Confcommercio, è allarme attività: in dieci anni spariti centomila negozi dalle città italiane

Tra il 2012 e il 2022 sono sparite, complessivamente, oltre 99mila attività di commercio al dettaglio e 16mila imprese di commercio ambulante; in crescita alberghi, bar e ristoranti (+10.275); nello stesso periodo, cresce la presenza straniera nel commercio, sia come numero di imprese (+44mila), sia come occupati (+107mila) e si riducono le attività e gli occupati italiani (rispettivamente -138mila e -148mila). “La desertificazione commerciale non riguarda solo le imprese, ma la società nel suo complesso perché significa meno servizi, vivibilità e sicurezza – ha commentato il presidente di Confcommercio Carlo Sangalli -. Occorre accelerare la riqualificazione urbana con un utilizzo più ampio e selettivo dei fondi europei del Pnrr e il coinvolgimento delle parti sociali”.

Concentrando l’analisi sulle 120 città medio-grandi, la riduzione di attività commerciali e la crescita dell’offerta turistica risultano più accentuate nei centri storici rispetto al resto del comune, con il Sud caratterizzato da una maggiore vivacità commerciale rispetto al Centro-Nord. Cambia anche il tessuto commerciale all’interno dei centri storici con sempre meno negozi di beni tradizionali (libri e giocattoli -31,5%, mobili e ferramenta -30,5%, abbigliamento -21,8%) e sempre più servizi e tecnologia (farmacie +12,6%, computer e telefonia +10,8%), attività di alloggio (+43,3%) e ristorazione (+4%).

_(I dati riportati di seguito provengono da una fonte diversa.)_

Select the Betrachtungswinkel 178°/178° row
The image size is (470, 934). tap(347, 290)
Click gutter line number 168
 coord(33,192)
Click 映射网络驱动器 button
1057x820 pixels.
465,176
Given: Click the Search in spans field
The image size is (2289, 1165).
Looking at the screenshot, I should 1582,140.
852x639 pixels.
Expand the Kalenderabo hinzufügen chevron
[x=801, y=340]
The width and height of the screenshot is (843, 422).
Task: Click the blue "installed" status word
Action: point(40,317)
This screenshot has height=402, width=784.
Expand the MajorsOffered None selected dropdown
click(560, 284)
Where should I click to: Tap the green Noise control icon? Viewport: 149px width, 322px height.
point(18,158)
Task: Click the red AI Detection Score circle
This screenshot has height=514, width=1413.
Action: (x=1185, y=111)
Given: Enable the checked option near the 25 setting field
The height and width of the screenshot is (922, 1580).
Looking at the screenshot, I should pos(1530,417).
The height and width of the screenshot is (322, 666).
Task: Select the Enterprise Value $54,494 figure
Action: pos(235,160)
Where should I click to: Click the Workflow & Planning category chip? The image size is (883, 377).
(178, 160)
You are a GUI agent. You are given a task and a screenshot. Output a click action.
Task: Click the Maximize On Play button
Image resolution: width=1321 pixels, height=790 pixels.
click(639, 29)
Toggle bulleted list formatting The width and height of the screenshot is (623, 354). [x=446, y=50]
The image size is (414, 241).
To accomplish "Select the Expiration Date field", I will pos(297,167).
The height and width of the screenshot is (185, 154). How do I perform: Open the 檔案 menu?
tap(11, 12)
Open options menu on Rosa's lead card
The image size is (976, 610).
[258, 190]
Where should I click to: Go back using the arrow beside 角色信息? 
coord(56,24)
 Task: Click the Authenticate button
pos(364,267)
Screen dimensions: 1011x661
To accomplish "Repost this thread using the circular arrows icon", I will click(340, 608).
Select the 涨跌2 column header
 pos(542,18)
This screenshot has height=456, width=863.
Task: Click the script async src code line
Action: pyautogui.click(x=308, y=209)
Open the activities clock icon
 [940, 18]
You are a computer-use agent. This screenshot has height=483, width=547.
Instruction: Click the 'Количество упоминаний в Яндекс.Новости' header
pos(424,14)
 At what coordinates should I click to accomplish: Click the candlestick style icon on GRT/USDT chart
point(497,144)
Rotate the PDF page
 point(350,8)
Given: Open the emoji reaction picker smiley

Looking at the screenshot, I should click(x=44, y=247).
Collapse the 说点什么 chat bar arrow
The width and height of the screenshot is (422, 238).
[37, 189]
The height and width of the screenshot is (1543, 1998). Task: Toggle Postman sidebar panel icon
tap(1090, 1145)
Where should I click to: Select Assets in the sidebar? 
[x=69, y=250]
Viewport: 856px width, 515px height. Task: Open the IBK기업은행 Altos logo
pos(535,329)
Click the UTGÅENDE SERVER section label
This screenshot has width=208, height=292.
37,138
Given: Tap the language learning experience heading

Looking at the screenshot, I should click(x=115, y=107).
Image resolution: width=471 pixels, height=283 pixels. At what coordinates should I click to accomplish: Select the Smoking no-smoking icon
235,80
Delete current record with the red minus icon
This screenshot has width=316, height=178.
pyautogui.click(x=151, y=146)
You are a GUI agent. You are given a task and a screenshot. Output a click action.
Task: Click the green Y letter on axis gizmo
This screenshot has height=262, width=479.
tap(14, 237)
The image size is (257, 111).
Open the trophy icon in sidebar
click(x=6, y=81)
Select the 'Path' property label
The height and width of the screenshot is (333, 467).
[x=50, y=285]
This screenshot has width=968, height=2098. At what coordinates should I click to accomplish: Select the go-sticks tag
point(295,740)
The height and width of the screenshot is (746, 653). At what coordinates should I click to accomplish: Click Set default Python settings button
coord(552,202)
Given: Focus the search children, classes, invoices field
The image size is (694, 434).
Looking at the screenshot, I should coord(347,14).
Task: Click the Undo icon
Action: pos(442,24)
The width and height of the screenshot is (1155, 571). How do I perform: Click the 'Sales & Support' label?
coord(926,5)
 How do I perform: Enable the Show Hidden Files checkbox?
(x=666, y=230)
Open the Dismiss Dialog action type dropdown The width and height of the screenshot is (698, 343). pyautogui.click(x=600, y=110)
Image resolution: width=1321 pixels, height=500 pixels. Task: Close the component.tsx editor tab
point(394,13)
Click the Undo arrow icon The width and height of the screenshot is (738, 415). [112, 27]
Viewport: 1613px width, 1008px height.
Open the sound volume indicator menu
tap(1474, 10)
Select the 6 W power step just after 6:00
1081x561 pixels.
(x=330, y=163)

La modificazione e la riduzione dei livelli di servizio offerto dai negozi in sede fissa confina con il rischio di desertificazione commerciale delle nostre città dove, negli ultimi 10 anni, la densità commerciale è passata da 9 a 7,3 negozi per mille abitanti (un calo di quasi il 20%). Per evitare gli effetti più gravi di questo fenomeno, per il commercio di prossimità non c’è altra strada che puntare su efficienza e produttività anche attraverso una maggiore innovazione e una ridefinizione dell’offerta. E rimane fondamentale l’omnicanalità, cioè l’utilizzo anche del canale online che ha avuto una crescita esponenziale negli ultimi anni, con le vendite passate da 16,6 miliardi nel 2015 a 48,1miliardi nel 2022. Elemento, questo, che ha contribuito maggiormente alla desertificazione commerciale ma che rimane comunque un’opportunità per il commercio “fisico” tradizionale.